Now the question that arises is Act specifically provides that interest will apply to the extent of the amount debited in the electronic cash ledger. Hence any amendment in the Rules to state that interest would not apply to the extent of balance available in the electronic cash ledger runs contrary to Section 50 of the CGST Act.
Q.4 Can the registered person claim a refund in respect of interest paid earlier, even though the balance was available in the Electronic Cash ledger?

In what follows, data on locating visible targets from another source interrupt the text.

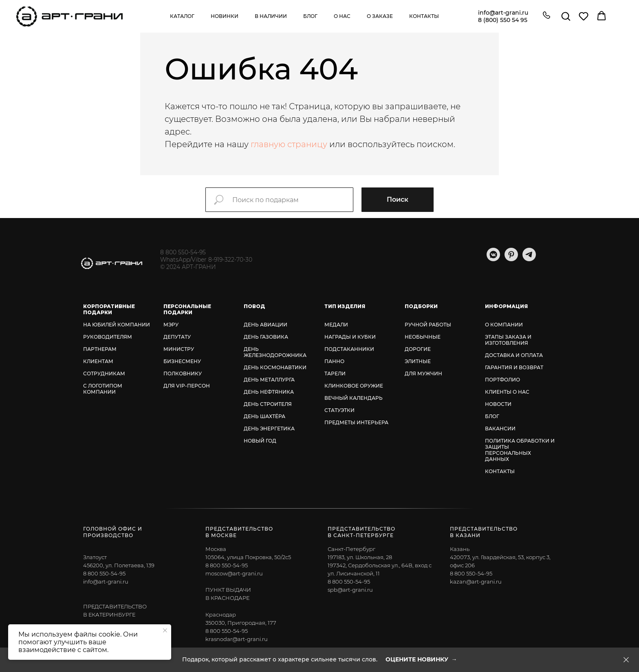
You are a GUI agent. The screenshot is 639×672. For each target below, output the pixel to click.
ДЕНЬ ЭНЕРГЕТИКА (269, 428)
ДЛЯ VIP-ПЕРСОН (187, 386)
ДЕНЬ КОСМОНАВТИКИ (275, 367)
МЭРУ (171, 324)
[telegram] (529, 259)
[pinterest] (511, 259)
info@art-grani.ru (503, 13)
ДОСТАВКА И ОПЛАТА (514, 355)
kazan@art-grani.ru (476, 582)
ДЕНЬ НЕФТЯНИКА (269, 392)
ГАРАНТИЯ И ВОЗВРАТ (514, 367)
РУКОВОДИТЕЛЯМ (108, 337)
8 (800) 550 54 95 (502, 20)
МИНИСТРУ (178, 349)
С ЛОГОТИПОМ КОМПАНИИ (103, 389)
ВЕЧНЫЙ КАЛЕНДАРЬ (353, 398)
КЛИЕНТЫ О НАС (507, 392)
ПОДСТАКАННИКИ (349, 349)
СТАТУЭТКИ (339, 410)
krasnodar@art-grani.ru (236, 639)
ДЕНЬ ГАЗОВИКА (266, 337)
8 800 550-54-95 (183, 252)
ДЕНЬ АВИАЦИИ (265, 324)
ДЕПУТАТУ (177, 337)
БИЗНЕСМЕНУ (182, 361)
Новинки (225, 16)
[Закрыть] (626, 660)
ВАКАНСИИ (500, 428)
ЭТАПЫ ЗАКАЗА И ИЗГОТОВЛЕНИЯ (508, 340)
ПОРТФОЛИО (502, 379)
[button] (546, 16)
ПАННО (334, 361)
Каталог (182, 16)
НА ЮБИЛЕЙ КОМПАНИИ (117, 324)
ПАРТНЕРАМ (100, 349)
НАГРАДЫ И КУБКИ (350, 337)
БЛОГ (492, 416)
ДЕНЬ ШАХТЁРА (264, 416)
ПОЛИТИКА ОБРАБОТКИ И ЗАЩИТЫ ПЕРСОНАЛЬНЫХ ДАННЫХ (520, 450)
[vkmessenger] (493, 259)
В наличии (271, 16)
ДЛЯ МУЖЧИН (423, 373)
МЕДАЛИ (336, 324)
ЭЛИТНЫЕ (418, 361)
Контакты (424, 16)
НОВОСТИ (498, 404)
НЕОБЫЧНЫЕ (423, 337)
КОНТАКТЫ (500, 471)
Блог (310, 16)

Ans. There is no explicit provision in the GST law that restricts the registered person from claiming a refund. Taking a view that as the amendment is prospective, any interest paid with regard to the delayed filing of the return even though the balance was available in the electronic cash ledger would not be eligible for refund, would become an injustice to the registered person who has properly complied with the GST law. Hence, I am of the view that wherever the registered person has paid interest in respect of the delayed filing of returns, it is suggested to apply for a refund within the due date specified u/s 54 of the CGST Act,2017.
Other Points to ponder:
I. Impact on cash available in the Electronic Cash ledger of the different GSTIN of the registered person.
II. Cash available in the Electronic Cash Ledger under different heads i.e. Penalty, Interest, etc.
The above is only an indicative list and there could be multiple other scenarios, wherein the registered person would be impacted.
Conclusion:
Although the government has made efforts to reduce the interest burden by amending the CGST Rules, 2017, there remain several unresolved ambiguities that the department needs to address. To effectively ease the interest burden on past cases, it is essential for the department to issue clarifications. These clarifications should not only provide relief for historical cases but also offer detailed instructions on how the amended rules can be applied in various other scenarios.